Repartir la proteína rinde más que concentrarla en la cena
Aquí es donde la distribución importa tanto como la cantidad. En un ensayo publicado en The Journal of Nutrition en 2014, un equipo comparó dos dietas con la misma proteína total: una repartía unos treinta gramos entre desayuno, comida y cena, y la otra dejaba casi todo para la noche. La renovación de músculo a lo largo del día resultó un 25% mayor cuando la proteína se repartía de forma pareja.
La lectura práctica es sencilla. El músculo responde mejor a estímulos repetidos de proteína que a uno solo muy grande por la noche. Por eso, sumar proteína al desayuno no es un detalle menor, sino una de las palancas más fáciles para frenar la pérdida de masa muscular con la edad.
Con los años, además, el músculo se vuelve algo sordo a la proteína, un fenómeno que los especialistas llaman resistencia anabólica. Para superar ese umbral hace falta una ración suficiente en cada comida, y un desayuno pobre en proteína rara vez lo alcanza. De ahí que la mañana sea justo el momento con más margen de mejora, el hueco donde un pequeño cambio rinde mucho.
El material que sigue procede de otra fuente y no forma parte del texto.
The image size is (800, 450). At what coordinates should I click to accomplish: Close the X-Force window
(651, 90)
¿Cuánta proteína conviene poner en el desayuno?

Como referencia cómoda, apunta a unos veinte o treinta gramos de proteína en la primera comida, una cantidad parecida a la que pondrías en el plato del mediodía. Ese rango suele bastar para activar la síntesis muscular en personas mayores, que necesitan un empujón algo mayor que los jóvenes para lograr el mismo efecto.
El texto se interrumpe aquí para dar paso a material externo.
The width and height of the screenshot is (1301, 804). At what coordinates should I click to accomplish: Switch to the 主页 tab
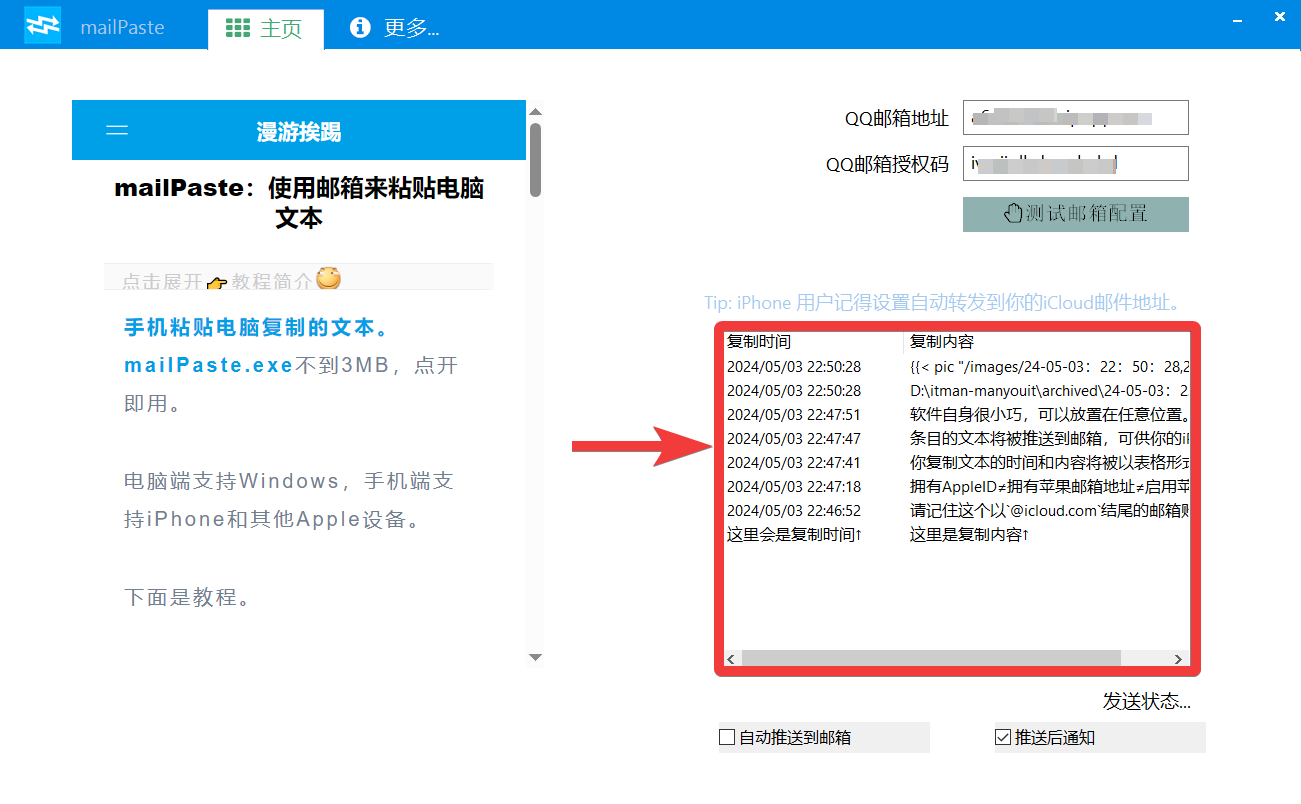point(266,29)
No hace falta pesar los alimentos con precisión de laboratorio. Basta con que el desayuno deje de ser solo pan y azúcar y pase a tener una fuente clara de proteína como protagonista, acompañada de fruta o algo de grasa buena.
Para hacerte una idea sin calculadora, dos huevos con una tostada integral y un vaso de leche te acercan a esos números. Un tazón de yogur griego con avena y un puñado de nueces, también. Se trata de sumar una o dos fuentes de proteína a lo que ya sueles tomar, no de renunciar a lo que te gusta ni de contar cada gramo.
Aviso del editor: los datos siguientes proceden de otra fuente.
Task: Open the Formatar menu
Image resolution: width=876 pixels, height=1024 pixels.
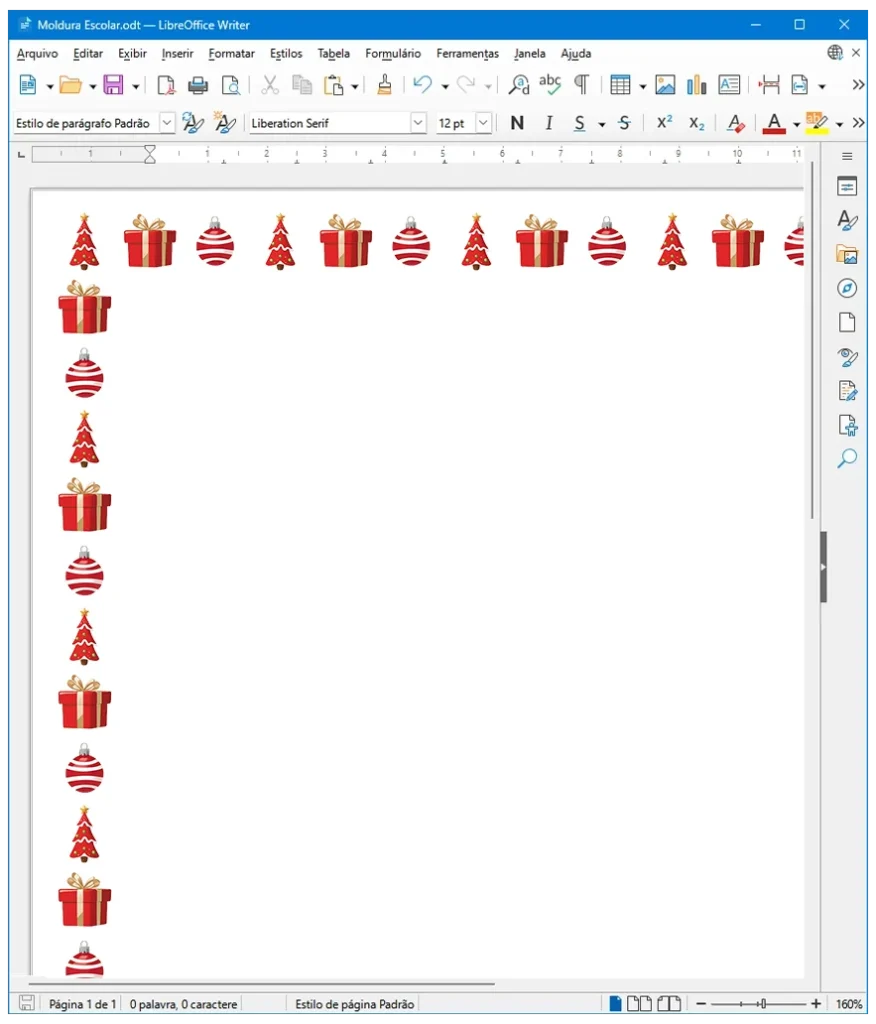Action: click(x=231, y=54)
Ideas de desayuno que suman proteína sin complicarte
Los huevos son la opción más directa: dos huevos rondan los doce o trece gramos y admiten mil formas, desde una tortilla rápida hasta cocidos la noche anterior. El yogur griego natural es otra base excelente, con bastante más proteína que el yogur común, y combina con fruta y frutos secos. El requesón o el queso batido cumplen el mismo papel.
Si prefieres algo caliente, unos copos de avena cocidos con leche o bebida de soja enriquecida elevan el aporte y sacian durante horas. El kéfir, el jamón, el atún o incluso las legumbres del día anterior valen igual. La idea no es seguir un menú rígido, sino garantizar que en la mesa haya proteína de verdad; puedes apoyarte en esta guía de alimentos que ayudan a ganar masa muscular para ir variando a lo largo de la semana.
Qué cambiar mañana en la primera comida
El ajuste más rentable no es comer más proteína en total, sino moverla hacia la mañana. Si sueles desayunar solo hidratos, prueba a sumar un huevo, un yogur griego o un vaso de leche con avena y observa cómo llegas con menos hambre a media mañana. Repartir la proteína entre las tres comidas, empezando por el desayuno, es una costumbre discreta que tus músculos agradecerán año tras año, sin gestos heroicos ni suplementos caros.
Esta información tiene carácter divulgativo y no sustituye la valoración de un profesional sanitario. Si tienes enfermedad renal, sigues una dieta pautada o tomas medicación, consulta antes de cambiar tu reparto de proteínas.